(REQUEST): From the records below, copy out the stretch from the line containing "The height and width of the screenshot is (830, 750)." through the line containing "center [68, 346].", keeping each line unchanged.

(DATA TO PROCESS):
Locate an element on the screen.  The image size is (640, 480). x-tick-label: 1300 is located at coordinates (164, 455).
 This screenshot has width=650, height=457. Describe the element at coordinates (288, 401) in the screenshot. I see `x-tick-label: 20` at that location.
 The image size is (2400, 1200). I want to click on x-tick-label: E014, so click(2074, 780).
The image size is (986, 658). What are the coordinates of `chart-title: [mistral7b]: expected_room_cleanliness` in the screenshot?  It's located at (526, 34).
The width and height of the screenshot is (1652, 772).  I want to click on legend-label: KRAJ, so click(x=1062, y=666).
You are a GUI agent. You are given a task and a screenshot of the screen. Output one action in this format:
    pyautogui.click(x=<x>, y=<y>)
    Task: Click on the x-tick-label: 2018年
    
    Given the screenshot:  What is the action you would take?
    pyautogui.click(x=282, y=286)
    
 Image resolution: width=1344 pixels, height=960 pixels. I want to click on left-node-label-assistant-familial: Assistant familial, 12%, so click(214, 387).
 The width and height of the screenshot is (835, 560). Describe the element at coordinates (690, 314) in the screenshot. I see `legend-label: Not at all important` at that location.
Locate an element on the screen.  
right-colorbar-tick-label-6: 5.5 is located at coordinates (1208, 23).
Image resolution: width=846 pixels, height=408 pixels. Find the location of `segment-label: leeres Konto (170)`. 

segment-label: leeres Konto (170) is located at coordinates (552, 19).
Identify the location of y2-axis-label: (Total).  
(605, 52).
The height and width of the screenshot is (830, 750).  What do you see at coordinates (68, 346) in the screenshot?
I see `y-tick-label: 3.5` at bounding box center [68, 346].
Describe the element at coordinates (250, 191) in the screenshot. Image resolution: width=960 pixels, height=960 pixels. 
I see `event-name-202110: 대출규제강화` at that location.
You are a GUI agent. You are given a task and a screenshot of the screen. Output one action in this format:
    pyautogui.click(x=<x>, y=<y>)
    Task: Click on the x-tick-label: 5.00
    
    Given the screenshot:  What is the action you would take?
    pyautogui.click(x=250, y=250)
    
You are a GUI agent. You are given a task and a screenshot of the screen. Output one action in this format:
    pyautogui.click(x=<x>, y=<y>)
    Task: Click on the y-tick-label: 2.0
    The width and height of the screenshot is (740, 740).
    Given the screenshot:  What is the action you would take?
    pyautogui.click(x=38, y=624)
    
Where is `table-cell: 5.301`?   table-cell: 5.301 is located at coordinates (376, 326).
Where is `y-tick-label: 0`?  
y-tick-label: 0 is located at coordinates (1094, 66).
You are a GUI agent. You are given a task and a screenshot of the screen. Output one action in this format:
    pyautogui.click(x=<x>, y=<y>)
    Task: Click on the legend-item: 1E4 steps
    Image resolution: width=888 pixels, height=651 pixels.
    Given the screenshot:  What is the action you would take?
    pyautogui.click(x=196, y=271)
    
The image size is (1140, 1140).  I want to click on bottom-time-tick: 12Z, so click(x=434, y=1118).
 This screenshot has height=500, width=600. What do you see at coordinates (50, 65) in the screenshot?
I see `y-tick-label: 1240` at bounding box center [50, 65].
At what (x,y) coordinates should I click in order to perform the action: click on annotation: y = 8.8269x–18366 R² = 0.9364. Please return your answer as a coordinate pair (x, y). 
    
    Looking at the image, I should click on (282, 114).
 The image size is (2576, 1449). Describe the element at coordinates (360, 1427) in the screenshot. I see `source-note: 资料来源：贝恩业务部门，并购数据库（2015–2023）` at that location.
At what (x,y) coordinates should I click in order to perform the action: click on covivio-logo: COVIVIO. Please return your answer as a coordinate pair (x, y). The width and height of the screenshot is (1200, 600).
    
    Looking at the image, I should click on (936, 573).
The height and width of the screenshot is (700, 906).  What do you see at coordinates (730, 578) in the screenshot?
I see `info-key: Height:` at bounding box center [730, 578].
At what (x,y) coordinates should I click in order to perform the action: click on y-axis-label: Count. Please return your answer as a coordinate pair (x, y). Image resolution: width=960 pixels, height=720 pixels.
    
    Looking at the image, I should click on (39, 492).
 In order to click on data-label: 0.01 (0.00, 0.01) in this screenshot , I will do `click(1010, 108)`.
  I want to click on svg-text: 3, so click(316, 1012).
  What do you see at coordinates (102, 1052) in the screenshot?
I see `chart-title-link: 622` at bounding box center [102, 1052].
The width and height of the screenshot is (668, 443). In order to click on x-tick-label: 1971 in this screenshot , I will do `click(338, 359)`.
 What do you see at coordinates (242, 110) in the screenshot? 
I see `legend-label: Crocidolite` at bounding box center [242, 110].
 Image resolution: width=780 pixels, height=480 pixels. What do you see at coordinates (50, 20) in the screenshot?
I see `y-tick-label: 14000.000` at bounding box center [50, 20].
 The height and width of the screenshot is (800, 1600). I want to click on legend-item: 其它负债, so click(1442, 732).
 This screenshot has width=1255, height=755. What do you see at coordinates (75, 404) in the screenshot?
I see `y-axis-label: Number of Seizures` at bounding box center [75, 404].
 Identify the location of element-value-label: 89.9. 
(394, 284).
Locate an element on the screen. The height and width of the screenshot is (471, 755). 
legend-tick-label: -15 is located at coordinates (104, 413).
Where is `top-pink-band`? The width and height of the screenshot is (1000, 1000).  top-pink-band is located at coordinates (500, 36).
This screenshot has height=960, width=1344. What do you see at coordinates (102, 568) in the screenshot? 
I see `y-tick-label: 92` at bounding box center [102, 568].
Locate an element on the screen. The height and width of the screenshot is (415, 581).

(ANSWER TO THE EXERCISE):
The height and width of the screenshot is (830, 750).  What do you see at coordinates (68, 346) in the screenshot?
I see `y-tick-label: 3.5` at bounding box center [68, 346].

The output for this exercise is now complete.